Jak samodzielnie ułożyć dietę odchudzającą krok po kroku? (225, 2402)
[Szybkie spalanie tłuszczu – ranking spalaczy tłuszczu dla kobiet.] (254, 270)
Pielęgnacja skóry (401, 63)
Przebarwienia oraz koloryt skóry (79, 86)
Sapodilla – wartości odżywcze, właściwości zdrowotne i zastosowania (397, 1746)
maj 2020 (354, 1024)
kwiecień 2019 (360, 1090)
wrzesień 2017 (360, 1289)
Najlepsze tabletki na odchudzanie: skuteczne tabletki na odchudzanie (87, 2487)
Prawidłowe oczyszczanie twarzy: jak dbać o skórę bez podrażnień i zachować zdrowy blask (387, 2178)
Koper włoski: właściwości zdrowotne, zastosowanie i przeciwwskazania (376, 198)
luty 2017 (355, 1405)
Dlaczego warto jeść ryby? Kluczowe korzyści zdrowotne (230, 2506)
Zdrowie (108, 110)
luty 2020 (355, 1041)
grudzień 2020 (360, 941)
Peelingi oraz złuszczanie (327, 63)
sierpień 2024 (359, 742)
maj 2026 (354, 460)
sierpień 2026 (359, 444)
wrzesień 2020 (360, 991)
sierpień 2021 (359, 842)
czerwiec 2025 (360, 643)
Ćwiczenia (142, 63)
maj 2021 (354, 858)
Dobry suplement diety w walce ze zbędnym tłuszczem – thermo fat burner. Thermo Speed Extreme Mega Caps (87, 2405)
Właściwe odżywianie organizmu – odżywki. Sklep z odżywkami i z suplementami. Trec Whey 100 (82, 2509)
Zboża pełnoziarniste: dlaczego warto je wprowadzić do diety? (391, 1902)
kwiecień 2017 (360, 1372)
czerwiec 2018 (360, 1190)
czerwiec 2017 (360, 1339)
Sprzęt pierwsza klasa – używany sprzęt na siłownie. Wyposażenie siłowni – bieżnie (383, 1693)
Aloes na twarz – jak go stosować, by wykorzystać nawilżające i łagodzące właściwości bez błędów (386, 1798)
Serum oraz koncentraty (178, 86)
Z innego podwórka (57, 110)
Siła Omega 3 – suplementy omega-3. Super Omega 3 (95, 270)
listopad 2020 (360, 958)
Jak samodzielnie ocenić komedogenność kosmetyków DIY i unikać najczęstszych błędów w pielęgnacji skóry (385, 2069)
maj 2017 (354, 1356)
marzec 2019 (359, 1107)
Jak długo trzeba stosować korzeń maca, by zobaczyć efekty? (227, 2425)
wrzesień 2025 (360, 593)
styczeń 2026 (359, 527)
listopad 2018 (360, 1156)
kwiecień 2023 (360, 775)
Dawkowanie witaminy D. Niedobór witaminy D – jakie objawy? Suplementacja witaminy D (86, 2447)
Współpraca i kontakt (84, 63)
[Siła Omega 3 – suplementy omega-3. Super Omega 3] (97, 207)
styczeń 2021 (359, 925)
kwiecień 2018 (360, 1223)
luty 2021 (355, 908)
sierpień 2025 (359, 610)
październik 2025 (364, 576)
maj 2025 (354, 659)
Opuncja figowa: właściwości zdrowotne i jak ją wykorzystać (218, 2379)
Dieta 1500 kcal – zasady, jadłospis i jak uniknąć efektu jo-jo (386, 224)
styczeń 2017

ASSIGNMENT: Using the listing, count the lines where the word "skóry" appears and reply with only that number.

OUTPUT FOR THIS TASK: 3